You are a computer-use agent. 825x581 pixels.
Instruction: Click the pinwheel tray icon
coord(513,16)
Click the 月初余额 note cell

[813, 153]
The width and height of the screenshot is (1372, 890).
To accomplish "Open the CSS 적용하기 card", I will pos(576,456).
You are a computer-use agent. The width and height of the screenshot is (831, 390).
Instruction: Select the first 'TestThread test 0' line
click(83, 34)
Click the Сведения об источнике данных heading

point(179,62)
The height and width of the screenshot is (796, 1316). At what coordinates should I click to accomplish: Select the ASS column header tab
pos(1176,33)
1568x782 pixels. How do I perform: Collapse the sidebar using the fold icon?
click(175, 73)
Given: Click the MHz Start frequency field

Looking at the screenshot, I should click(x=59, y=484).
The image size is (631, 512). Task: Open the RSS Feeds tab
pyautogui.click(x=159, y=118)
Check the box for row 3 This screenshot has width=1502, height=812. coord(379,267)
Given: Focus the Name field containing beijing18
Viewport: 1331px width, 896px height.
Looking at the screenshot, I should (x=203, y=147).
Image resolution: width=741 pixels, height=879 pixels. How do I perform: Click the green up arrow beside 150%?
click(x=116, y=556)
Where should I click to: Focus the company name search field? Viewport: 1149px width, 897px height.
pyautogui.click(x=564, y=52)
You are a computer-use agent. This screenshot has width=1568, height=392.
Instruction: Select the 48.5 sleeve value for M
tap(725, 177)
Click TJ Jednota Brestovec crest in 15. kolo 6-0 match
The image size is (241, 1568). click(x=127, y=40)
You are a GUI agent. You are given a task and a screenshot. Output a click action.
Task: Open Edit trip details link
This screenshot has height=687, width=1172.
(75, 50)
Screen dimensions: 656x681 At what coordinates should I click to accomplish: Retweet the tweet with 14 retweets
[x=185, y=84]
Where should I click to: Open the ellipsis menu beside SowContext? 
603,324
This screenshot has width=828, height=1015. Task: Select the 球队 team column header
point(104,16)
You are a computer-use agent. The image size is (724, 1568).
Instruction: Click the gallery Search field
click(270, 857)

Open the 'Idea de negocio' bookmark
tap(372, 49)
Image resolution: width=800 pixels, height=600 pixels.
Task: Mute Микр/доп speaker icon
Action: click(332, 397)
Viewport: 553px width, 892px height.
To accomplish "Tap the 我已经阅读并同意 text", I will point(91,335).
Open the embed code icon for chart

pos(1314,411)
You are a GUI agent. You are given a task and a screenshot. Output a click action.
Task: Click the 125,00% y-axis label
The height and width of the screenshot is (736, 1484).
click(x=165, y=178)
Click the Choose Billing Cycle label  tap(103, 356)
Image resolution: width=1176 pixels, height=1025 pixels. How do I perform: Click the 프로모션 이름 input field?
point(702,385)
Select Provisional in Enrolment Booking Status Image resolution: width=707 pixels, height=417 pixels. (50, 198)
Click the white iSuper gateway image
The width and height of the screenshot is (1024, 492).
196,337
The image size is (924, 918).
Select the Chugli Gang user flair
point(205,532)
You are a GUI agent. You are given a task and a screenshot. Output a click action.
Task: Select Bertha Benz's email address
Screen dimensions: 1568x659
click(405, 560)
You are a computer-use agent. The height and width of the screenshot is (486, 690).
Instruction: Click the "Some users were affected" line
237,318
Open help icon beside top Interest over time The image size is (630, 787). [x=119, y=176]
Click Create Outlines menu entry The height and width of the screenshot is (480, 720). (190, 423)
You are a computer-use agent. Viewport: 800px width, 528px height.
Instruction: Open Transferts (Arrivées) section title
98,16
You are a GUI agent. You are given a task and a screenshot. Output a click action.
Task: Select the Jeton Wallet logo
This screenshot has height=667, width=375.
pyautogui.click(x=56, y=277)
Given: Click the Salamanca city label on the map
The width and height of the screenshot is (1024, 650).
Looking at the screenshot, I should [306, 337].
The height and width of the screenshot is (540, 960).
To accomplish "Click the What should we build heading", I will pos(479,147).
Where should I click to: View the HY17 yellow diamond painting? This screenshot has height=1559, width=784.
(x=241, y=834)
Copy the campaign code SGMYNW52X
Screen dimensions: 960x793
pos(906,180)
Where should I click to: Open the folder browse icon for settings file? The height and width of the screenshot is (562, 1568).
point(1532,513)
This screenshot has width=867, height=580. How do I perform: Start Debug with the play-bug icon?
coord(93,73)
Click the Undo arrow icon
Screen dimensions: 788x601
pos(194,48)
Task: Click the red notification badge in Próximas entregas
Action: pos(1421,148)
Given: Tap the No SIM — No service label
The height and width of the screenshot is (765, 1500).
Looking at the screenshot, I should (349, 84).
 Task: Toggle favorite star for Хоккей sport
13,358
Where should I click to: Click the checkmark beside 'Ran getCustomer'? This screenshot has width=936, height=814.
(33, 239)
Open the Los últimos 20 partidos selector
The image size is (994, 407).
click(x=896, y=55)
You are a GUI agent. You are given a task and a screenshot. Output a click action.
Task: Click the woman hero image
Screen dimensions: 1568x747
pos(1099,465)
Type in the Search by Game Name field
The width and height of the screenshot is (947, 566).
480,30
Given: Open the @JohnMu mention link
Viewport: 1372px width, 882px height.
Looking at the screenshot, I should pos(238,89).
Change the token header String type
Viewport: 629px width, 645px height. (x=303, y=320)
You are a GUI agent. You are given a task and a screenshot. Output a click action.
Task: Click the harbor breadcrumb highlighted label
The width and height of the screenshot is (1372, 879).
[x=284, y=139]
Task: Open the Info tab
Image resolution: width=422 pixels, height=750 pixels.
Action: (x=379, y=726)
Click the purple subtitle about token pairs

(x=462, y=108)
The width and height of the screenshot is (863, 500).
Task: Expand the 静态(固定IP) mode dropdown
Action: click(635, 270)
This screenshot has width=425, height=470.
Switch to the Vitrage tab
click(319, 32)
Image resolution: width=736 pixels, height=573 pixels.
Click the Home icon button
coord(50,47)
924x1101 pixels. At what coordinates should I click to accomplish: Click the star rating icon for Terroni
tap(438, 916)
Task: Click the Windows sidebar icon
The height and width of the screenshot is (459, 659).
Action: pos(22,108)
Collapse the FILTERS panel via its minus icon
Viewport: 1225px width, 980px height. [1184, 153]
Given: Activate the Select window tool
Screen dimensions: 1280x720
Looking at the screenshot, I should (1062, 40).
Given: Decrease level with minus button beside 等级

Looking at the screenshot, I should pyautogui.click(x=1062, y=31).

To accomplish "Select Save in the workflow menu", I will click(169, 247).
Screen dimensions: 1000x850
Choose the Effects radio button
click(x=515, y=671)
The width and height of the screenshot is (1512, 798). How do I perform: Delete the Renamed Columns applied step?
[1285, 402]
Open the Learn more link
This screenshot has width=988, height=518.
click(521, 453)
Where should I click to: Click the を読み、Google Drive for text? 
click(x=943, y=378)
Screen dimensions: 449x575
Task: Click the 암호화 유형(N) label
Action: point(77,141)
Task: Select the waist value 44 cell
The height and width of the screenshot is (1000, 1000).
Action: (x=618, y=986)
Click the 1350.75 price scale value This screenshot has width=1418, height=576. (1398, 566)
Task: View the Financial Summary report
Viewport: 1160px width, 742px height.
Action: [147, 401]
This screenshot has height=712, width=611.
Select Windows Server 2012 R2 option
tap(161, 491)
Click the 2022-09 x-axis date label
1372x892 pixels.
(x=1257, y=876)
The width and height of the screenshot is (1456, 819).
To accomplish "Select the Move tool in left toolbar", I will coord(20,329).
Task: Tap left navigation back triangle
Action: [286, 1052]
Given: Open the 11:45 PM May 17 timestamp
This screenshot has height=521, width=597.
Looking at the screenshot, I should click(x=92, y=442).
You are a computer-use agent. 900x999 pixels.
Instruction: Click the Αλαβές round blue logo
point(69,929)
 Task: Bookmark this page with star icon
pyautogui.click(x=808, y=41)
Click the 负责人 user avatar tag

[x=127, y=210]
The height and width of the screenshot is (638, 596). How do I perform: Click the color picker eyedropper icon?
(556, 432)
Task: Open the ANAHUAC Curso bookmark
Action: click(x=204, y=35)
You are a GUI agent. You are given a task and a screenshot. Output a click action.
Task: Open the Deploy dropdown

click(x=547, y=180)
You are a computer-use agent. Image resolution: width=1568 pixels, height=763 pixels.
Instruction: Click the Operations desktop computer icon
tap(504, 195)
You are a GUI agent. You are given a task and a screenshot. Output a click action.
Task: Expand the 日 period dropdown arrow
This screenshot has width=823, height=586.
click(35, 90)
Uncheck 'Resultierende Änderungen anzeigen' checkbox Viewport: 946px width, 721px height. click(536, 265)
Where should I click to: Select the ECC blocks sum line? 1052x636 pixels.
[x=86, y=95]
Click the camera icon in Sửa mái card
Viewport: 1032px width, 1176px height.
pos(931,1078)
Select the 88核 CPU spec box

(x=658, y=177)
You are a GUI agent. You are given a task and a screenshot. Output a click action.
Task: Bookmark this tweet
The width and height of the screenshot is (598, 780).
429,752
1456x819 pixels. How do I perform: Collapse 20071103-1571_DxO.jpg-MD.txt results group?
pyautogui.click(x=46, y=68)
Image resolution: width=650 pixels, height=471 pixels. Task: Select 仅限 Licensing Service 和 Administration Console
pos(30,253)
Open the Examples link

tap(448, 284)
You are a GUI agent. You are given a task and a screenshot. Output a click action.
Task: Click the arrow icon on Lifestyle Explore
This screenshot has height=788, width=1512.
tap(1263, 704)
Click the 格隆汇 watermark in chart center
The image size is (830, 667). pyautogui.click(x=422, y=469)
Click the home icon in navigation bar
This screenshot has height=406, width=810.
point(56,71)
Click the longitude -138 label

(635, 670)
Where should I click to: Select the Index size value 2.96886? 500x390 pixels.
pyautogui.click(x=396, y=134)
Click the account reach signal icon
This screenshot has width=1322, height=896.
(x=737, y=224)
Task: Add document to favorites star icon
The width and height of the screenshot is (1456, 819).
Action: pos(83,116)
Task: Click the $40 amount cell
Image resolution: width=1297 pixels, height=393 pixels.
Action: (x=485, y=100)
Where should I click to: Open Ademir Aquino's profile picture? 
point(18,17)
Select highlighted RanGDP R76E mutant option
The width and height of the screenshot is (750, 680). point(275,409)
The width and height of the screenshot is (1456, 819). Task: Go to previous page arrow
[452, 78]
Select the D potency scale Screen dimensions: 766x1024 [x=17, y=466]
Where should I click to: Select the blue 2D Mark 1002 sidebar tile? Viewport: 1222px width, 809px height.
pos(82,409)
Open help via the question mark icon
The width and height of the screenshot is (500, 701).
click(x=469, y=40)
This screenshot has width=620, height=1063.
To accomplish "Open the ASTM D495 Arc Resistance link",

What the task requires –
Copy out, unchanged, the lines of the listing above from the one containing "Click the 1350.75" through the one containing "[x=127, y=210]", both included.

Complete output –
Click the 1350.75 price scale value This screenshot has width=1418, height=576. (1398, 566)
Task: View the Financial Summary report
Viewport: 1160px width, 742px height.
Action: [147, 401]
This screenshot has height=712, width=611.
Select Windows Server 2012 R2 option
tap(161, 491)
Click the 2022-09 x-axis date label
1372x892 pixels.
(x=1257, y=876)
The width and height of the screenshot is (1456, 819).
To accomplish "Select the Move tool in left toolbar", I will coord(20,329).
Task: Tap left navigation back triangle
Action: [286, 1052]
Given: Open the 11:45 PM May 17 timestamp
This screenshot has height=521, width=597.
Looking at the screenshot, I should click(x=92, y=442).
You are a computer-use agent. 900x999 pixels.
Instruction: Click the Αλαβές round blue logo
point(69,929)
 Task: Bookmark this page with star icon
pyautogui.click(x=808, y=41)
Click the 负责人 user avatar tag

[x=127, y=210]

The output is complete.